213 for you and me

Marianne Faithful – Broken English

LP- 1979

Today is the second time I have listened to Broken English this month. Although I have listened to this album for decades, this time felt like the first time. It was new, fresh and full of energy, emotion and stories that needed to be told. I left the album out as a reminder to return and give it another spin on the turntable.
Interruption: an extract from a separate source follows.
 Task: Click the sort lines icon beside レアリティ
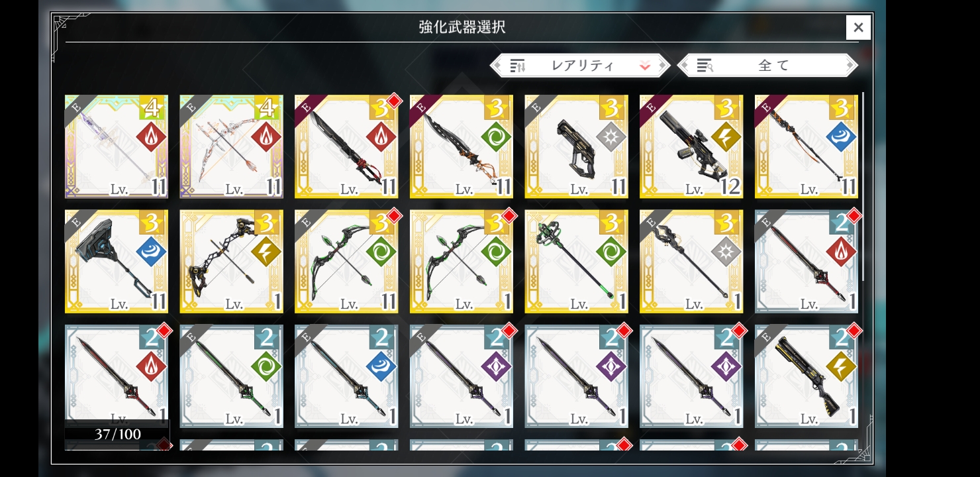[517, 66]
That spin was today, and Marianne Faithful’s Broken English has only improved with age, like a fine wine. Broken English has one song that has become an earworm for me, the Ballad of Lucy Jordan.

“At the age of thirty-seven

She realized she’d never

Ride through Paris in a sports car

With the warm wind in her hair

So she let the phone keep ringing

And she sat there softly singing

Little nursery rhymes she’d memorized

In her daddy’s easy chair.”

The Ballad of Lucy Jordan is a sad song, but it has a message that, hopefully, we can learn from. So many of us live lives of quiet desolation and never feel the wind in our hair, or in my case, what’s left of it. We put things aside and lie to ourselves that we will do them later. Later never comes. I am blessed to have lived with wild abandon (occasionally) and can sit in my easy chair and softly sing songs I had memorized. I can also sit in my rocking chair and tell stories of my exploits as a young man.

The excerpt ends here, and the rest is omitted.